What Advisers Get Wrong About Variable Annuities
Both advisers and insurers believe that variable annuities with guaranteed benefit riders are the most complicated annuity products. Certain aspects of these annuity contracts can lead to misconceptions among advisers regarding how the products work and among customers regarding what they are purchasing.
“A lot of the people selling these products simply don’t fully understand it. And why don’t they? Because they’re so darn complex,” said Jim Shambo, president of Lifetime Planning Concepts. “I’ve never met a client who understands them, and I’ve never met a salesmen who fully understands them.”
Variable annuities with guaranteed benefit riders offer consumers an income floor in the event markets perform poorly and allow for upside participation during up markets.
Guaranteed lifetime withdrawal benefits (“GLWBs”) are the most popular living benefit rider in variable annuity contracts, comprising over eighty percent of variable annuity sales in 2014.
Shambo believes that one of the biggest reasons for adviser and customer confusion is a “two-bucket” concept. One bucket represents the income base guaranteed by the contract, such as a five percent annual withdrawal rate for life. The second bucket represents the actual account value, the underlying invested principal.
This account value bucket is affected by market gains and losses and contract costs. Investors often fail to understand that this is the only account they have access to if they need to liquidate the annuity contract and tap their money.
According to the LIMRA Secure Retirement Institute, surrender rates for contracts with a GLWB are lower than those for other annuity products. Rates were three percent for contracts with a GLWB issued before 2013. For those with a guaranteed minimum income benefit, the second most popular variable annuity rider, the rate was 3.9%.
Investors routinely mix up the features and nuances of the income base versus their account value, causing the majority of future issues, says Judson Forner, director of investment marketing at ValMark Securities.
Forner states, “The most important distinction you need to make when selling these products is there’s a very different relationship for the client between the account value and their income base. Oftentimes clients don’t fully grasp it or advisers don’t fully explain it.”
Flexibility built into these contracts also offers the ability for customers to withdraw in excess of the allowable withdrawal amount.

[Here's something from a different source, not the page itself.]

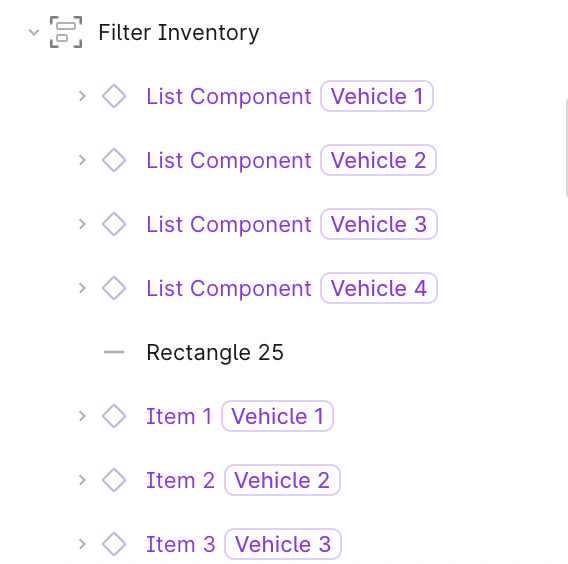Click diamond icon of Item 3 layer
The image size is (568, 564).
coord(114,544)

In these instances, the income base is reduced “in nearly all cases,” and the annual withdrawals would be lower than they were previously, according to Forner.
The use and recommendation of variable annuities with customers dropped by three percent to 38% of advisers over 2014-2015, according to a joint Financial Planning Association-Journal of Financial Planning survey.
“If you want to broaden the tent of the annuity business, then you need to improve the simplification of these products [for advisers],” said Bill Lowe, president of Sammons Retirement Solutions, adding that more straightforward riders would help.